Pregnancy brings with it a host of new health concerns, and for some women, an increase in anxiety. Although it’s usually a joyful event for the mother-to-be, it often brings with it an increased risk for anxiety attacks. In many situations, a visit to the doctor will leave you with a prescription for anti-anxiety medication, but is this type of medication safe for pregnant women? This article will address that pertinent issue, and provide you with a few strategies to overcome your anxiety.
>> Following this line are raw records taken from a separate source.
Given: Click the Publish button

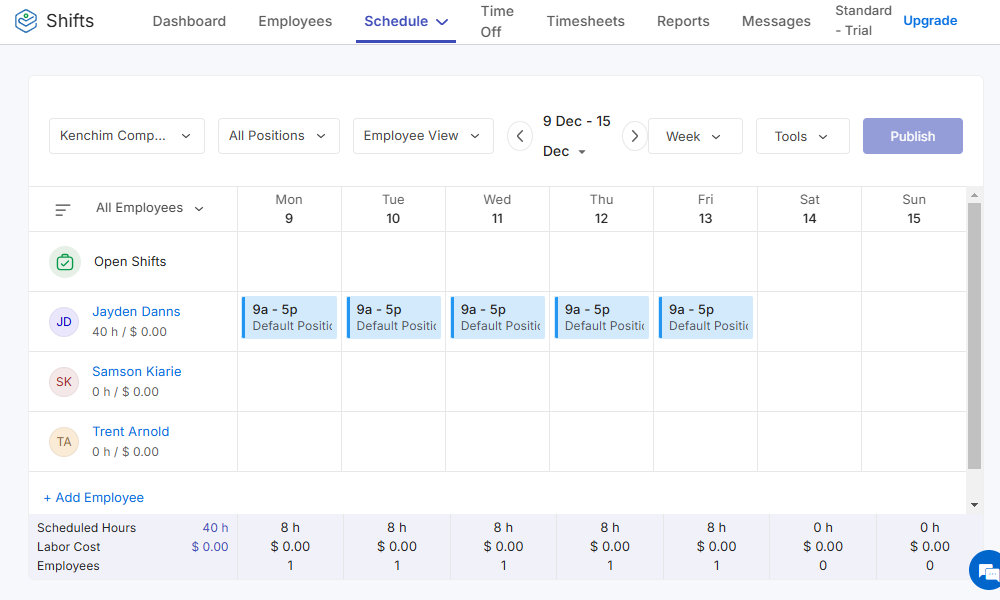Looking at the screenshot, I should pos(912,135).
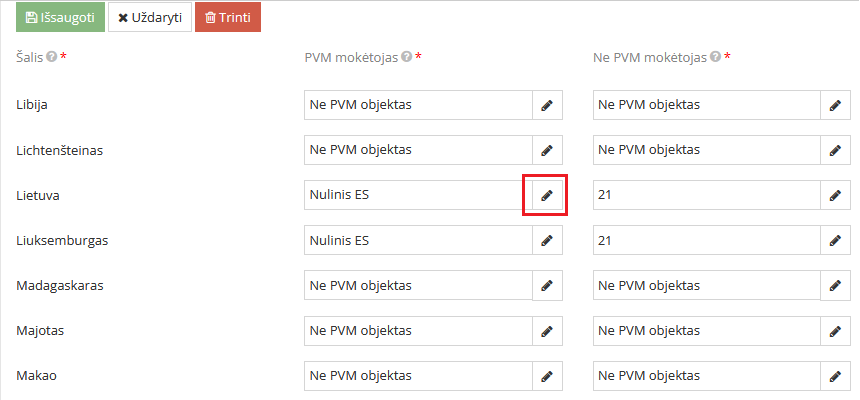
Task: Open the editor for Liuksemburgas PVM mokėtojas
Action: pos(546,240)
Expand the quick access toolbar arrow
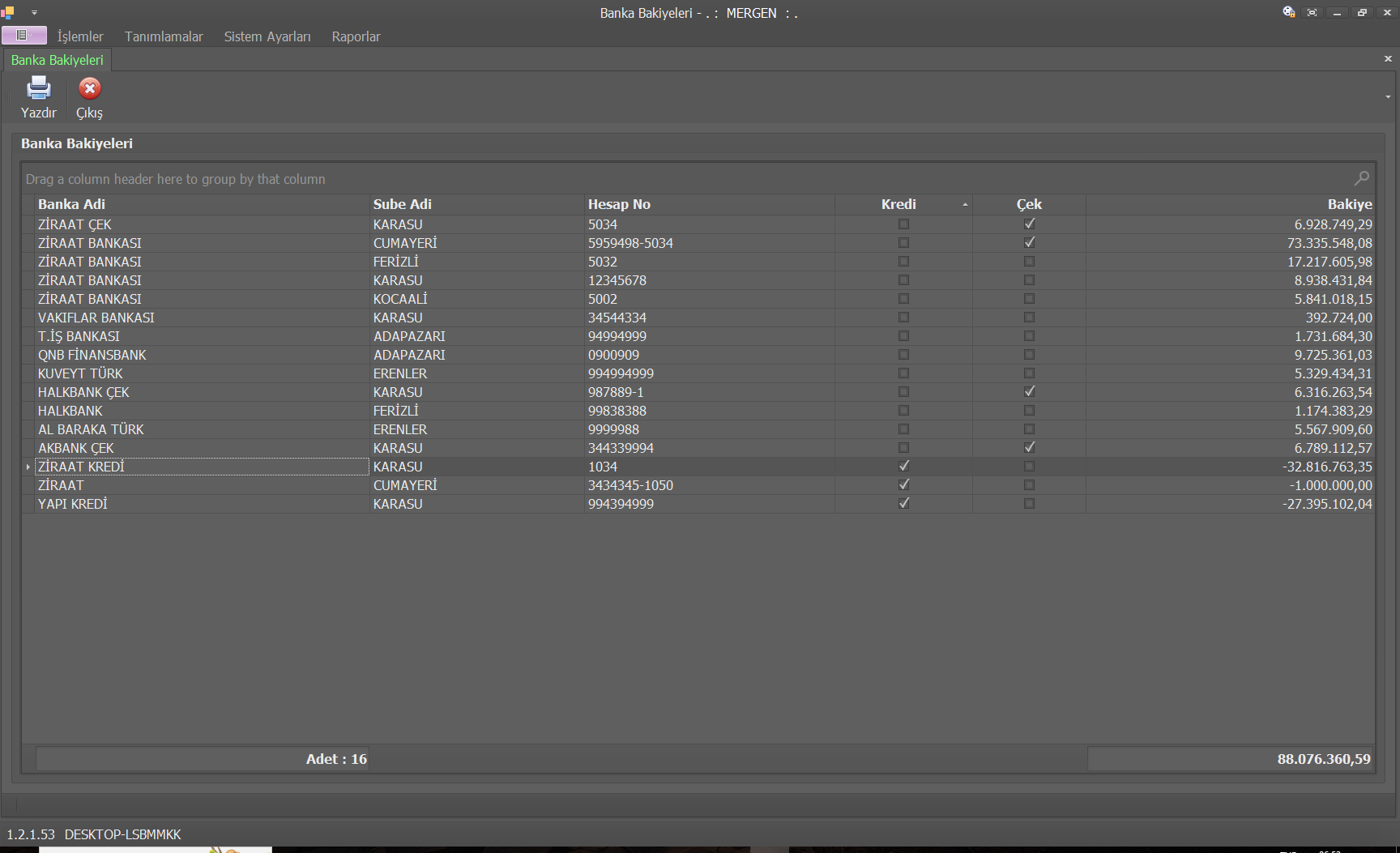The width and height of the screenshot is (1400, 853). point(34,13)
The connection between a mother and her unborn baby is still shrouded in mystery in many ways, and sometimes it’s difficult to determine how much of the mother’s actions have a lasting effect on the child. A recent online ADAA poll showed that 52 percent of mothers reported an increase of anxiety during their pregnancy. Most health experts believe that excessive stress and anxiety can be harmful to the developing fetus, so if you are suffering from those issues, it’s very important that you take action. One would reasonably conclude that now is the time to take anti-anxiety medications, but studies examining potential negative medical outcomes from anti-anxiety medicines on the fetus have been mixed. Generally, doctors will prescribe these medications during pregnancy, but they should be taken with a note of caution. As is the case with anyone taking these medications, they come with the potential for many negative side effects, and are notorious for being very addictive. The American Psychiatric Association and the American College of Obstetricians recommend that women who have mild symptoms taper off their medicine for six months or longer before conceiving. However, those with severe anxiety should consult with their physicians, and possible stay on their medication due to their heightened risk of relapse.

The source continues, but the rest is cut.